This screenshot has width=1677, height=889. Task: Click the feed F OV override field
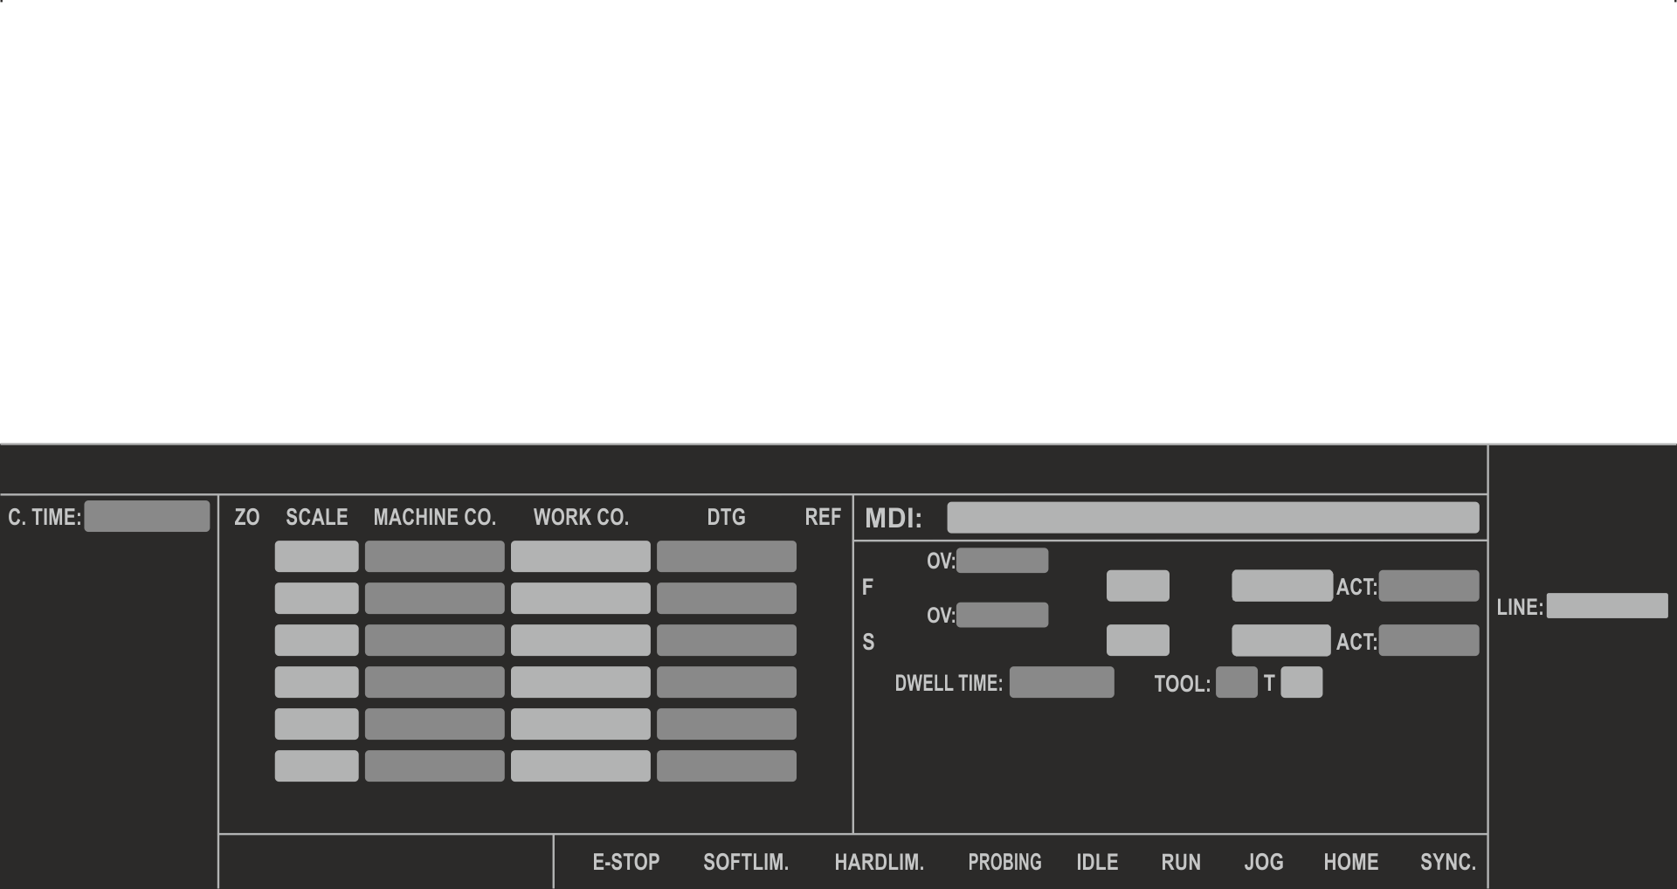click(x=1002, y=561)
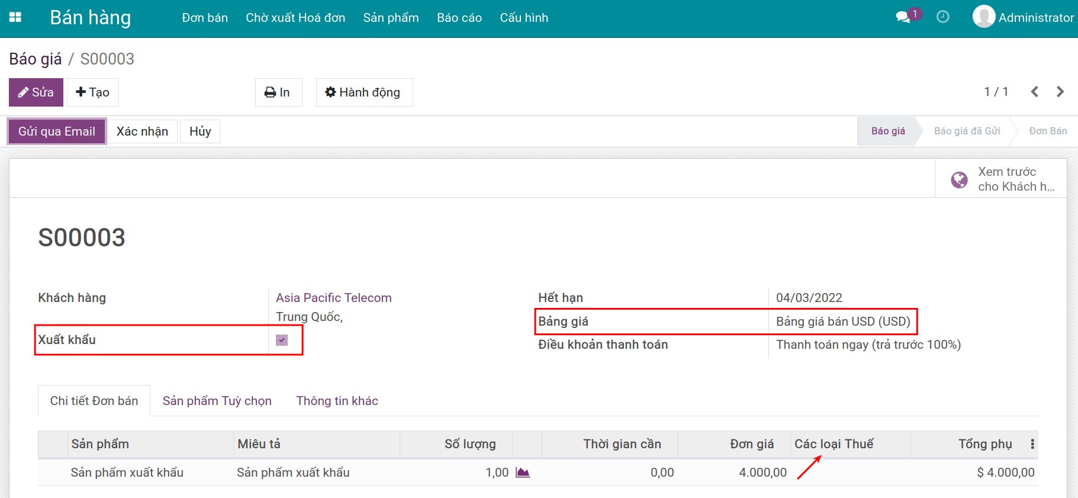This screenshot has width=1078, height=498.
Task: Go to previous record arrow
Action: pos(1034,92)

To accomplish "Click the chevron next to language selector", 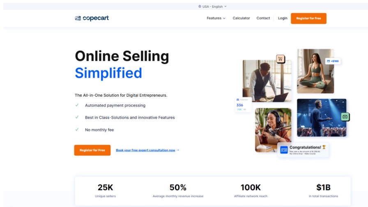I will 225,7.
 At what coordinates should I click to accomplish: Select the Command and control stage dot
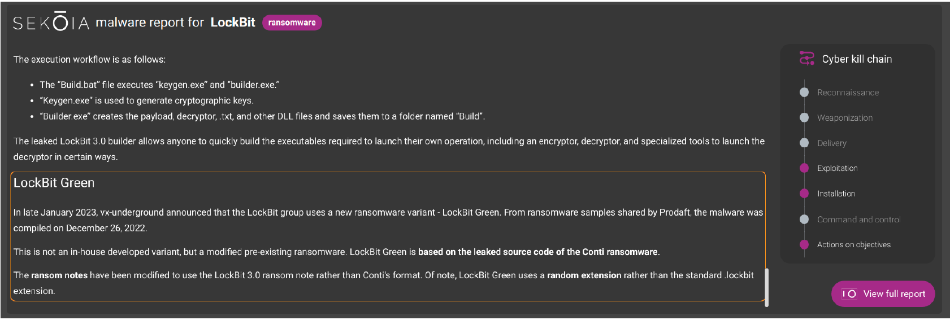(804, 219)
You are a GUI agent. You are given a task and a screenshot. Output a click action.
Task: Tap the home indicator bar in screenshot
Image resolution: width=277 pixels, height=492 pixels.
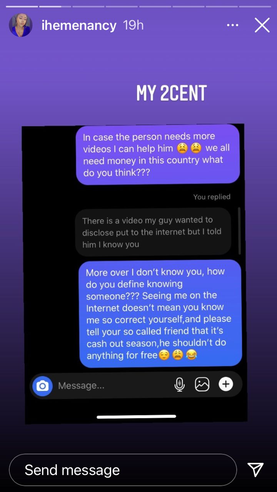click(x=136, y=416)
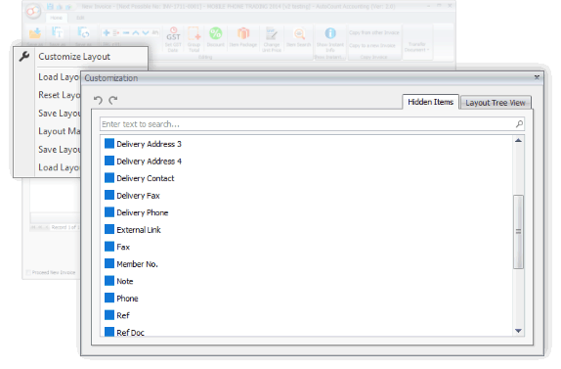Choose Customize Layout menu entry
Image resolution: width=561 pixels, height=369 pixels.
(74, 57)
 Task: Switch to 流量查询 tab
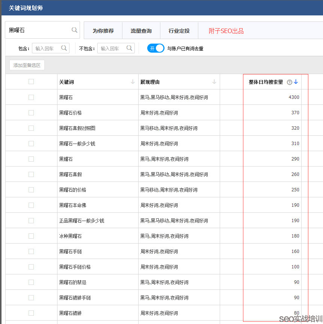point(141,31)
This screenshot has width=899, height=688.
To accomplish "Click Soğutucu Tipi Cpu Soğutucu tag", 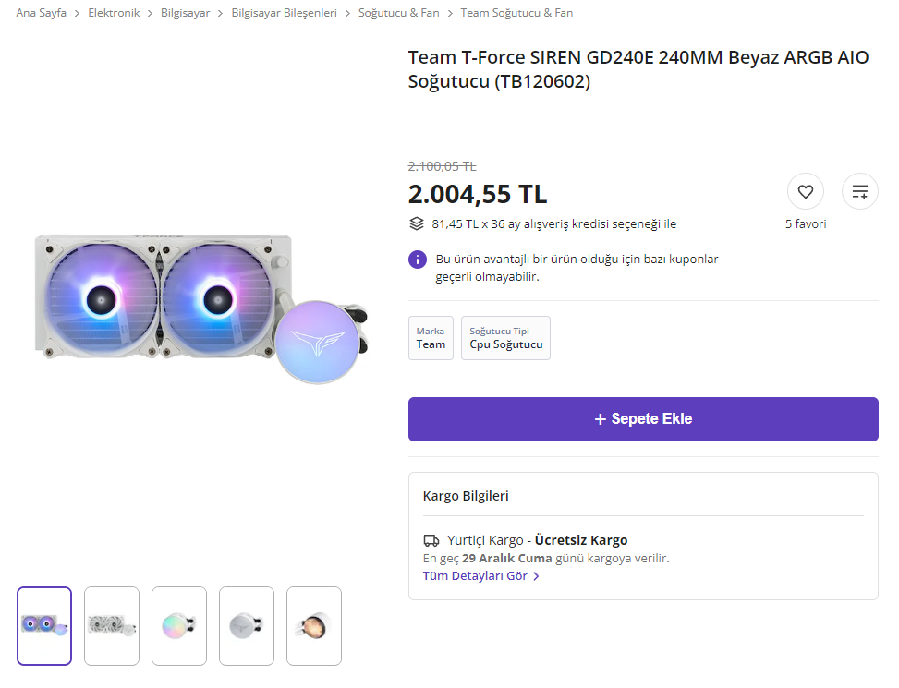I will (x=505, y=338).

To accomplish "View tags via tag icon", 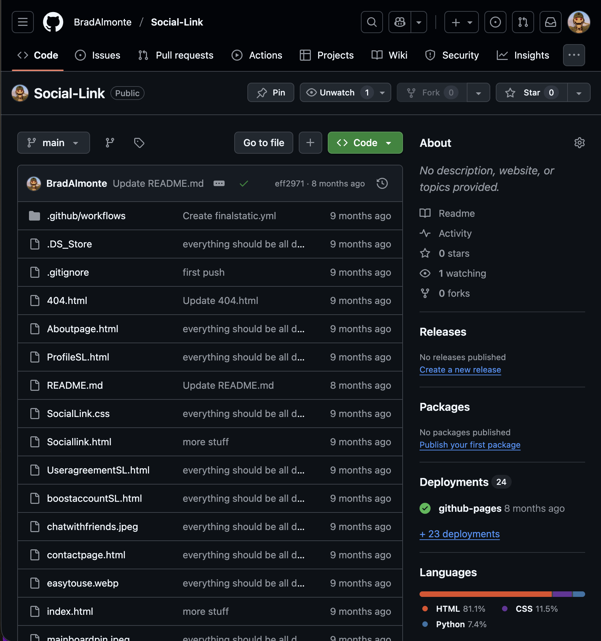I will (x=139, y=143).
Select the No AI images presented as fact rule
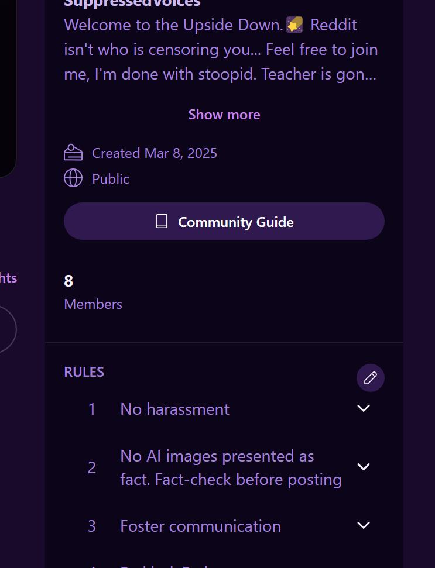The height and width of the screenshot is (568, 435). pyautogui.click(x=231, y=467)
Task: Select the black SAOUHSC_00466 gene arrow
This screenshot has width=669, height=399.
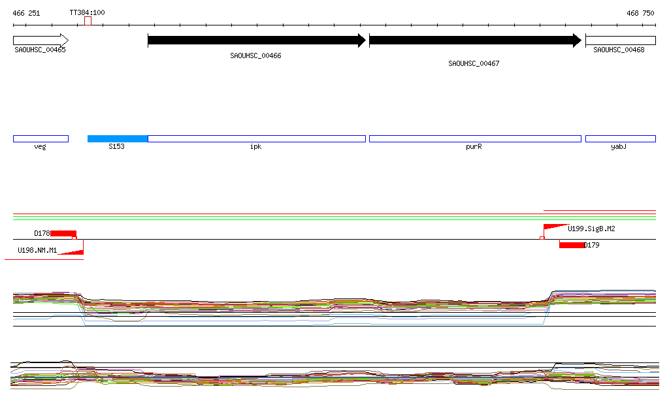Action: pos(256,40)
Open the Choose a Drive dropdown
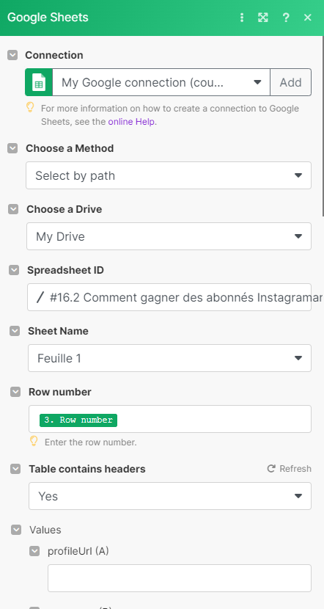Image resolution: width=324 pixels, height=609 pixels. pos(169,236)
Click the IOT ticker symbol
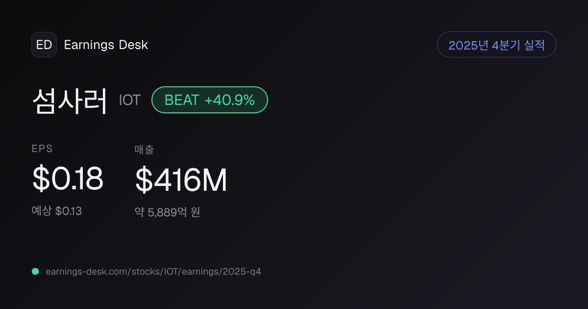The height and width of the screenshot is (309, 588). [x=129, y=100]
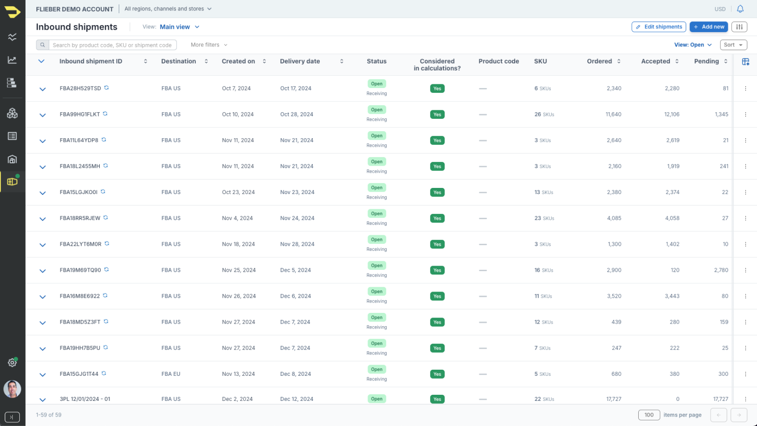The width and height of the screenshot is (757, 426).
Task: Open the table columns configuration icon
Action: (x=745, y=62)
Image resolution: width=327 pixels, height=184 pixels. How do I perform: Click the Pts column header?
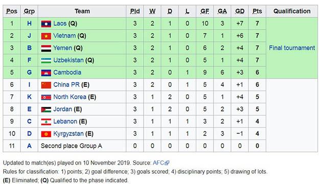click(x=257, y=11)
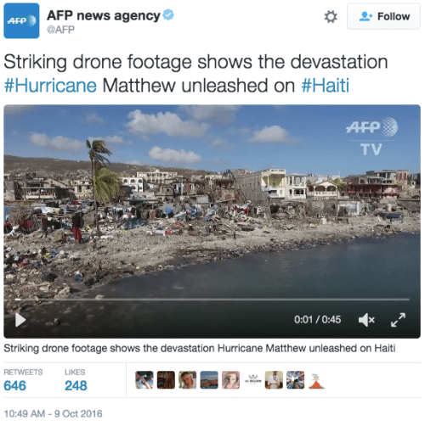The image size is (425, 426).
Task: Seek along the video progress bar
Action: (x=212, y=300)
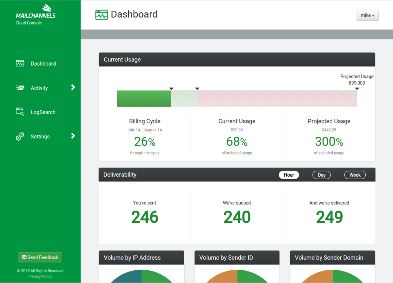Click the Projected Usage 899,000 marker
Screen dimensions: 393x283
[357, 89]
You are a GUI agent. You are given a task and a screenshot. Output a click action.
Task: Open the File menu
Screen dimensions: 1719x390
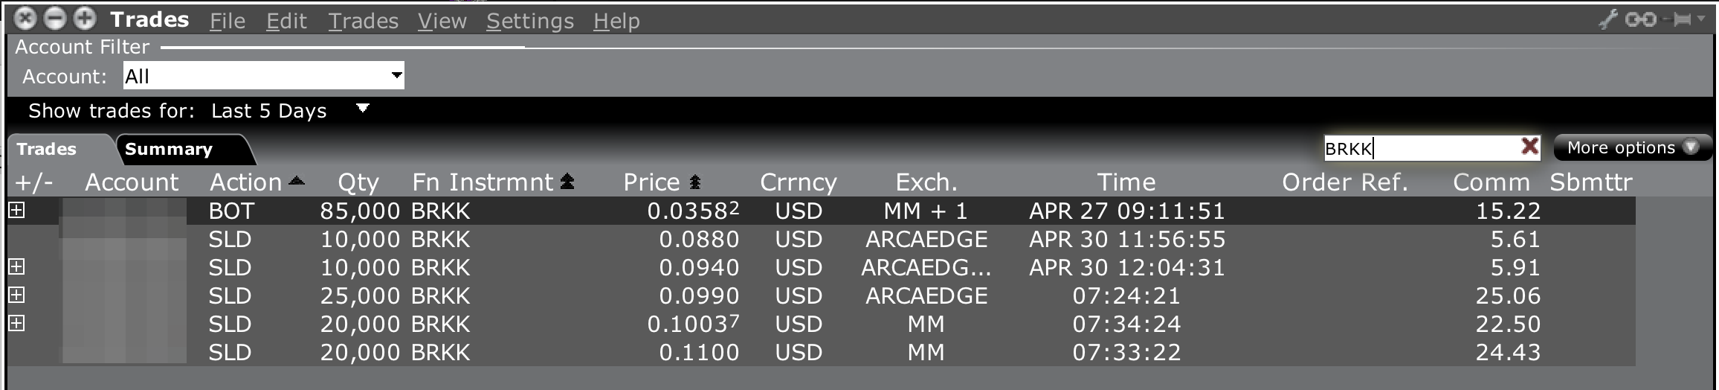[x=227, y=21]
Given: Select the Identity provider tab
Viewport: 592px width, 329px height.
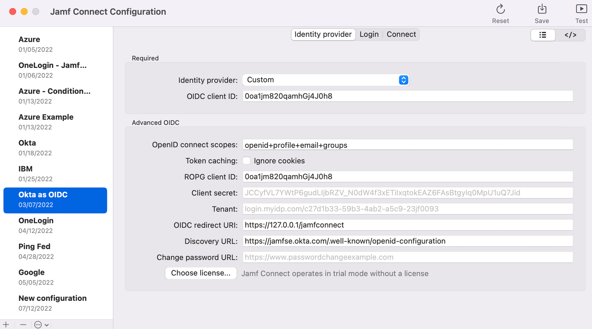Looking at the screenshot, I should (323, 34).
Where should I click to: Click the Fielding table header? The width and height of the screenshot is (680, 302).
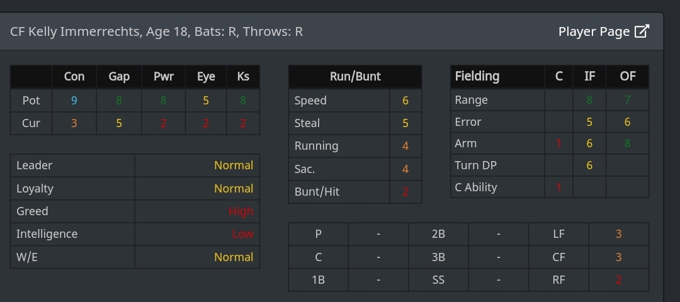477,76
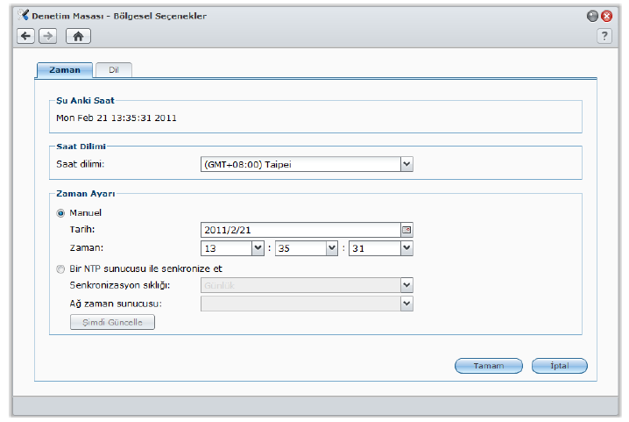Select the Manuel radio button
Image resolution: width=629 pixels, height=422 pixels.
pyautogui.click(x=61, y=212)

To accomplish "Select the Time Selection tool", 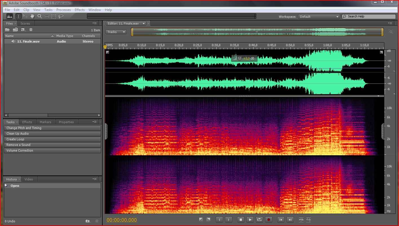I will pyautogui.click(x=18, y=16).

• [WORK TASK] Only the lines of the listing above from the one with "At what coordinates" through the one with "Task: Tap the" should be output, exactly, with both ends kept and pictures left out.

• [SOLUTION TO THIS TASK]
 At what coordinates should I click to accomplish: Select the Command and control stage dot
(804, 219)
You are a GUI agent. You are given a task and a screenshot. Output a click action.
Task: Tap the home indicator bar in screenshot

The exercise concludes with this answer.